結末に関しては賛否両論あるかとは思いますが、意表を突かれた感こそないものの、まとまり良く仕上がっているのではないでしょうか。結ばれるかどうかは別にして、すごく温かい気持ちになれることは間違いないでしょう。
「たいようのいえ」の由来
個人的にはここにもグッときました。家族を表現するうえで「太陽」というのは定番中の定番で、特に目新しさはないにも関わらず、ちゃんとした意味を持っているというのが120%伝わってくるというか、しっかり考えたうえで付けられたタイトルだというのがメチャクチャ伝わってきます。

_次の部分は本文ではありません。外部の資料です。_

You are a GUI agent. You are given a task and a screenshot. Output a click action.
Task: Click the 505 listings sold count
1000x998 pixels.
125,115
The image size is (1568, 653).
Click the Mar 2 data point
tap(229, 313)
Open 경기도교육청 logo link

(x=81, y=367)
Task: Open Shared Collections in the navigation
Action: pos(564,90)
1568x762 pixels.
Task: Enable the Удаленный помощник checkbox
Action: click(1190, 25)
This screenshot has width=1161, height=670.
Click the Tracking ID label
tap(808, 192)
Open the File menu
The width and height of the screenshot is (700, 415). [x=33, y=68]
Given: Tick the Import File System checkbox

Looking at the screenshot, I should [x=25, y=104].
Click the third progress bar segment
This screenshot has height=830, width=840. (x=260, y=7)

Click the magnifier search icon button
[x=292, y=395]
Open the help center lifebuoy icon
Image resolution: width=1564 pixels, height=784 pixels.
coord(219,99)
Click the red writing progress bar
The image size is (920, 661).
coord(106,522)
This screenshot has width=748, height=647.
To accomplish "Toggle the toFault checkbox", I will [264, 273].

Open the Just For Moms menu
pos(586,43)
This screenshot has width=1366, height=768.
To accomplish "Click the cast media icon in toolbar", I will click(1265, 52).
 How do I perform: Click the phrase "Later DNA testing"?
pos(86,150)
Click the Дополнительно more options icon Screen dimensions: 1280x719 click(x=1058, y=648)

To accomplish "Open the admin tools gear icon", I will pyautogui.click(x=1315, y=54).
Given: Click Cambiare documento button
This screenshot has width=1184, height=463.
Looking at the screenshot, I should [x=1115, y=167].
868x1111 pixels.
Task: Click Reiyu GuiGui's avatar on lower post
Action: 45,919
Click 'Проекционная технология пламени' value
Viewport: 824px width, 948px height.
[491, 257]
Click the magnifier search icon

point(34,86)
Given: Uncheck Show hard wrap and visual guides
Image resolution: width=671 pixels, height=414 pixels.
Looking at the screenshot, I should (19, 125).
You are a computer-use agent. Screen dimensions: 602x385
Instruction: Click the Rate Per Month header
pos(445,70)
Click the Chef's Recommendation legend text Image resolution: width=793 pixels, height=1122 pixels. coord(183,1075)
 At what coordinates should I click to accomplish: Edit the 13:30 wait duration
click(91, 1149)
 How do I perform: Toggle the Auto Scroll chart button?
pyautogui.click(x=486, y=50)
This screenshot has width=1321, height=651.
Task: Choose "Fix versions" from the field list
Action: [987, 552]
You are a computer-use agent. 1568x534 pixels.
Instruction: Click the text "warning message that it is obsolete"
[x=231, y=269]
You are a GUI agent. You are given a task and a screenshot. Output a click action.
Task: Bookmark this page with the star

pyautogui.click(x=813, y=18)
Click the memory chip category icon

何て言えばいいのか上手くわかりませんけど、物語を最後まで読んだときに、本作品のタイトルが「たいようのいえ」で本当に良かったと思いました。
最後に
非常にハートウォーミングなお話なので、反抗期の人や些細なことで家族と喧嘩してしまた時に読むと、家族に対して優しく接することができるようになるんじゃないかと思います。
切なくも甘く、最初から最後まで息継ぎを忘れさせるくらいの疾走感です。温かい気持ちになりたいときは、是非読んでみてはいかがでしょうか?